Aunty Joan was one of many Caribbean women whose families moved to the UK in the post-war years as part of the Windrush generation. They left their islands in search of opportunity—armed with crisp certificates, strong faith, and the courage to build new lives in a country that, I have since learned, often greeted them with indifference—or worse. But Aunty Joan, a nurse practitioner, met that world with grace. Her journey from Grenada to the wards of London hospitals, and eventually into our lives, was marked not just by hard work, but by extraordinary generosity of spirit.

Together with Uncle Tony—who had come to Britain from Nigeria for education—they built a life that would become a sanctuary for us. My siblings and I were children in boarding school in the UK, far from home and the comfort of family. My mother, under enormous pressure and faced with the very real threat of my being married off at the age of sixteen by some of the more traditional members of my father’s extended family, made the heartbreaking decision in 1979, to send me to boarding school abroad. It was an act of courage and resilience that laid the foundation for the academic and professional achievements of her and Murtala’s children—and now, respectfully, for their grandchildren too.

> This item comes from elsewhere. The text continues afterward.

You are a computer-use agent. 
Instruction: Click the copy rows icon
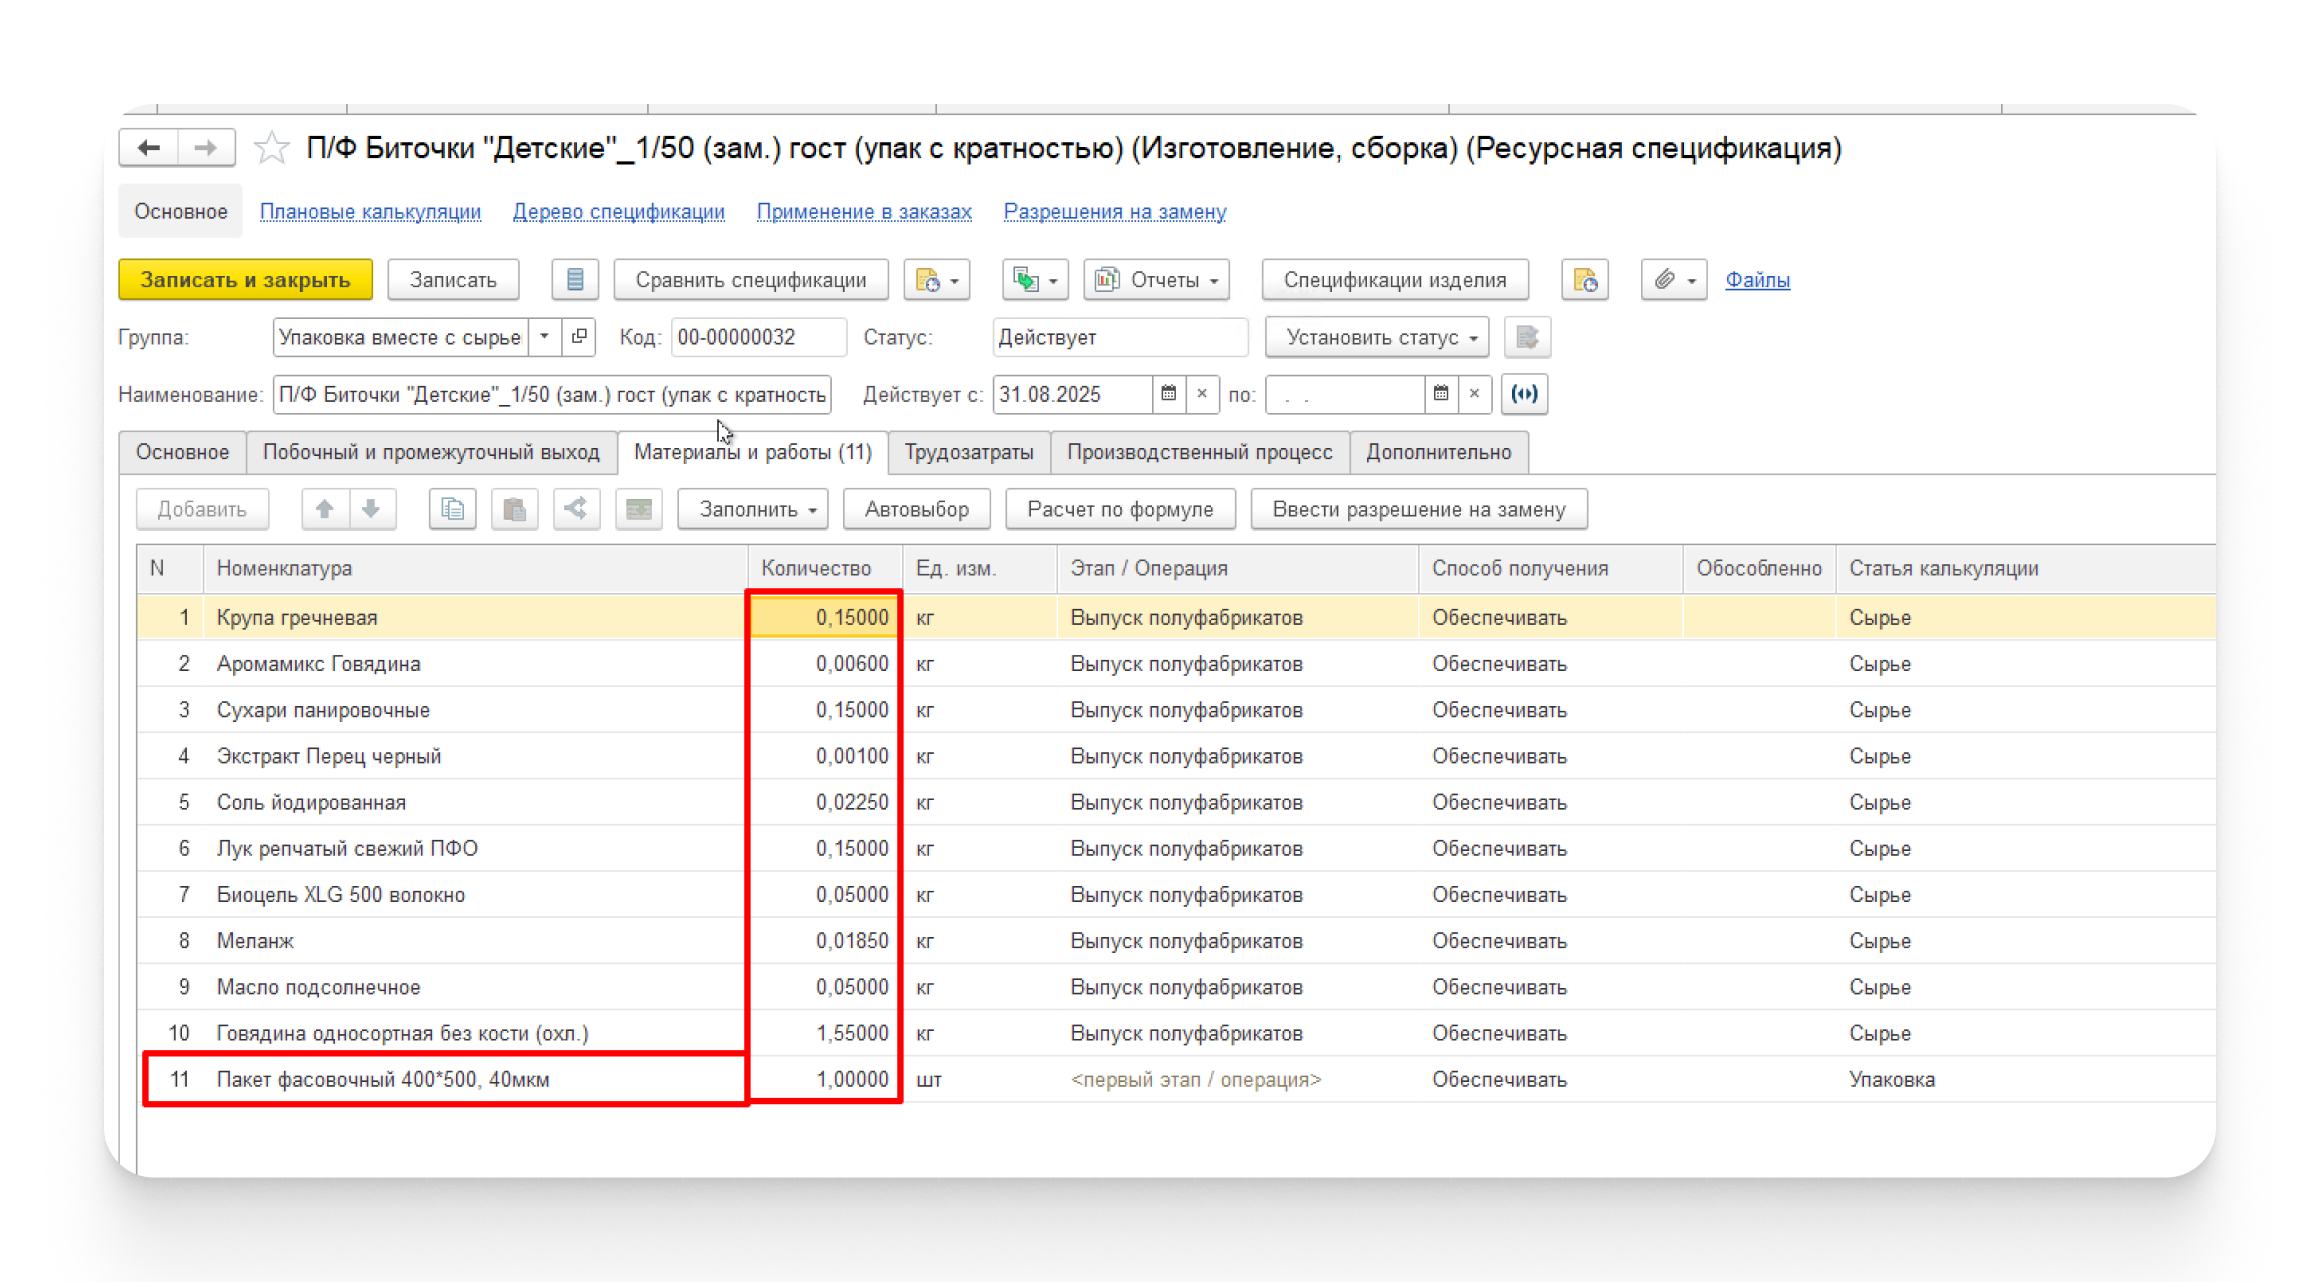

At that time, sending children abroad was not the lifestyle statement it is sometimes seen as today. It was a cultural rupture, a sacrifice. And for me, having lost my father at the age of twelve, it was especially difficult. But it was Aunty Joan and Uncle Tony who stood in loco parentis during those early, uncertain years. They became the stability—especially for my late brother Zack and I—in an often unfamiliar world. They showed up when many couldn’t; though not related by blood, they became our family in the truest sense.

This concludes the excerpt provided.